Généralement appelé sous ce nom (dont est issu, en hommage, le mot d'algorithme) Muhammad Ibn Mūsā al-Khuwārizmī (محمد بن موسى الخوارزمي), a écrit, au IXe siècle, des ouvrages de mathématiques. « Le plus célèbre, lit-on dans Wikipedia, Abrégé du calcul par la restauration et la comparaison, est considéré comme le premier manuel d'algèbre ». (…) Il ne contient aucun chiffre. Toutes les équations sont exprimées avec des mots. Le carré de l'inconnue est nommé « le carré » ou mâl, l'inconnue est « la chose » ou shay (šay). »

Selon un autre site, « les Andalous, alors sous influence arabe, écrivaient ce mot de shay en caractères latins xay. Au XVIIe siècle, Descartes simplifia ce terme en ne gardant que son initiale x. » Dans son livre de 1637, La Géométrie, il propose en effet, à propos d'une équation, « que le segment de la ligne AB, qui est entre les points A & B, soit nommé x ; & que BC soit nommé y » .

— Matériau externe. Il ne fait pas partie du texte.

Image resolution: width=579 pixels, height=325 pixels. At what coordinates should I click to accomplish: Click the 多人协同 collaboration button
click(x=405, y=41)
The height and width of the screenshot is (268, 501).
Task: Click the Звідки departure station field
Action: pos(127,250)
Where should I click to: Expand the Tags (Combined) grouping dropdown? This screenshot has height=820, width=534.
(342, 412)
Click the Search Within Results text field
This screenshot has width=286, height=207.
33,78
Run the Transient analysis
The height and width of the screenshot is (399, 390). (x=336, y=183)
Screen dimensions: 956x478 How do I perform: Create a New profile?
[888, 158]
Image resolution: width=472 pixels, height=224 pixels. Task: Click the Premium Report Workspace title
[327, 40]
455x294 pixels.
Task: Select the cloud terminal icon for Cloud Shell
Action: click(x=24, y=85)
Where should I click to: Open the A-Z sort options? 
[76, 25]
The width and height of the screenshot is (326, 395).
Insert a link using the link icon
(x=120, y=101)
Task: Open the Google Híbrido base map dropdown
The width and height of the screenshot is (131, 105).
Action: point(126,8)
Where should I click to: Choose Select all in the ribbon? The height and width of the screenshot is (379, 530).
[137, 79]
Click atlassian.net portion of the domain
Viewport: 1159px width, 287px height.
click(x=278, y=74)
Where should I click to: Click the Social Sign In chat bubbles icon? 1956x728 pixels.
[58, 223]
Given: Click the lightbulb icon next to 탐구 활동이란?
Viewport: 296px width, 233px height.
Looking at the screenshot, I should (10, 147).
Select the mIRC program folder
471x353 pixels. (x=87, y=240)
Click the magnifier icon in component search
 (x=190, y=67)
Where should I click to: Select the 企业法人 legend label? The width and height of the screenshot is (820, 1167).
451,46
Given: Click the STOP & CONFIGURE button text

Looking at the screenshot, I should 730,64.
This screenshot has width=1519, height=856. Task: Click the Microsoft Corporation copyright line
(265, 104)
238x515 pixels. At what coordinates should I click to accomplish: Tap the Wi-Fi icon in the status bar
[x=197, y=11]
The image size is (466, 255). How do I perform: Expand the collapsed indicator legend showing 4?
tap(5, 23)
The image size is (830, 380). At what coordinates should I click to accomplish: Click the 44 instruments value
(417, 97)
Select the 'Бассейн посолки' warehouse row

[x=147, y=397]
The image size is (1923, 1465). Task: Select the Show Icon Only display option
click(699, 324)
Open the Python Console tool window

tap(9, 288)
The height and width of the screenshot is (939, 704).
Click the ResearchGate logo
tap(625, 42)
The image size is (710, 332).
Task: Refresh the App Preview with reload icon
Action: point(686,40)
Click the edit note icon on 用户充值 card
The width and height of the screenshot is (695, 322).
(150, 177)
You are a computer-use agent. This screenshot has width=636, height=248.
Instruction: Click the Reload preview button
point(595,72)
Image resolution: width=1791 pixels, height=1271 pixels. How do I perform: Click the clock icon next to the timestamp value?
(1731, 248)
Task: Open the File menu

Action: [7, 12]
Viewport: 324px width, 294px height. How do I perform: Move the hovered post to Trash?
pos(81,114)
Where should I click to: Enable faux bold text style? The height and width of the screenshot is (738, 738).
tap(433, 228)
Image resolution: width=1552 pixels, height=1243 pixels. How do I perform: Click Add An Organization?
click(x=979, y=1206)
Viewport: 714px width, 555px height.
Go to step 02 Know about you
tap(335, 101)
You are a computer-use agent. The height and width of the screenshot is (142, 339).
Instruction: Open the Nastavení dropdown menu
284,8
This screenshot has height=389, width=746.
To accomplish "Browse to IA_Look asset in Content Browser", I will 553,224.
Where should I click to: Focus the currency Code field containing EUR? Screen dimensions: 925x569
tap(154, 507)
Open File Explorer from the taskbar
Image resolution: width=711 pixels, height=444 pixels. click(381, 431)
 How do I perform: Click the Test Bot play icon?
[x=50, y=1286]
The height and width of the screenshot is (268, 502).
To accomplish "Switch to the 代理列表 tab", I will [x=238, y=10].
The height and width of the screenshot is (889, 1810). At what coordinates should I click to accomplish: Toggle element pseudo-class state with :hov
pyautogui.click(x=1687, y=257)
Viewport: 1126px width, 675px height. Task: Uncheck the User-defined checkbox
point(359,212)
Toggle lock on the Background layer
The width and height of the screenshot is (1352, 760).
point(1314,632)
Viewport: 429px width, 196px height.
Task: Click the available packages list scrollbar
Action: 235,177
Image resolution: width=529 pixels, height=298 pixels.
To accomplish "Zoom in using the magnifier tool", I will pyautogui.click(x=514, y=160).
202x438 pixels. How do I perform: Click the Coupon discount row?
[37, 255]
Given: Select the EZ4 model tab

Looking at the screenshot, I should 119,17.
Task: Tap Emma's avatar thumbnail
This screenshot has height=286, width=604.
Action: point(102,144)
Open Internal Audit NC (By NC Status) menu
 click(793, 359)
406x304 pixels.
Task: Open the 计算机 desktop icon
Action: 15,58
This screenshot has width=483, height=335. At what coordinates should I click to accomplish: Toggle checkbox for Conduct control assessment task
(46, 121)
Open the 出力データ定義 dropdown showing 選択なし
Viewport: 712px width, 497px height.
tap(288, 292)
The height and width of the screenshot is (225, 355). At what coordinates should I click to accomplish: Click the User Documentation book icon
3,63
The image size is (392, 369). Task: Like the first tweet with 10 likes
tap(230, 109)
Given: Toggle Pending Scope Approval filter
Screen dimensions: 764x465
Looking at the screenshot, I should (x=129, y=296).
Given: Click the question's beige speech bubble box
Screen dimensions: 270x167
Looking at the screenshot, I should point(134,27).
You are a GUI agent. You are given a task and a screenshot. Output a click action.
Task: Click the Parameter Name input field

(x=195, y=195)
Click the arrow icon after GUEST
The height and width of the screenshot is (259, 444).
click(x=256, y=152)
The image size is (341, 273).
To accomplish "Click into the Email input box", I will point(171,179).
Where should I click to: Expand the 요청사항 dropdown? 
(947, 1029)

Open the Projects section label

Je m'arrête là, mais combien c'est intéressant de suivre l'histoire des découvertes mathématiques et scientifiques, et de leurs outils ! Les programmes scolaires sont déjà très chargés, mais il me semble parfois qu'y introduire, comme une matière spécifique, l'histoire de ces découvertes, avec ses croyances, ses illuminations, ses errances, sa ténacité, serait une bonne façon de lutter contre l'obscurantisme qui revient en force de différents côtés, y compris chez les intellectuels, et que j'observe en tout cas dans les domaines où je travaille (voir le blog Sans visibilité, chapitre 6). Dans ce contexte, la lettre x en minuscule et en italiques incarne alors tout autre chose que le grand X : elle est l'élément modeste et fidèle d'un raisonnement qui commence par déterminer et situer ce qu'il ignore encore, et par assumer cette ignorance, elle représente cette pulsion épistémophilique qu'a méconnue Foucault (une méconnaissance qui a selon moi favorisé l'utilisation obscurantiste de ses travaux sur ce qu'il appelle l'« épistémé »), et enfin elle emblématise ce miracle méconnu qu'est le fait que nous sommes des animaux doués de la raison mathématique.

Lorsque je travaillais à l'IKKM de Weimar, en 2011-12, sur L'écrit au cinéma (recherche qui a donné lieu à un essai paru chez Armand-Colin), je me suis plu à inventorier les séquences de films où nous est proposée une équation sur un tableau noir, équation dont nous ne sommes bien sûr pas en mesure de décider si elle est fantaisiste, mais qui dans l'action est souvent porteuse d'un enjeu énorme, genre formule d'une arme atomique. Parmi celles-ci figure la scène d' « espionnage mathématique » du Rideau déchiré, 1966, de Hitchcock, lorsque le savant américain Michael Armstrong (Paul Newman) fait exprès de se tromper dans une équation, à seule fin d'amener le professeur est-allemand Lindt (Ludwig Donath) à la corriger, et ainsi à trahir sa découverte. J'aime beaucoup le film et en particulier cette scène, dans laquelle un homme – remarquez l'effet d'éclairage et de reflets en forme de croix sur ses lunettes - se laisse emporter par la fierté de la connaissance.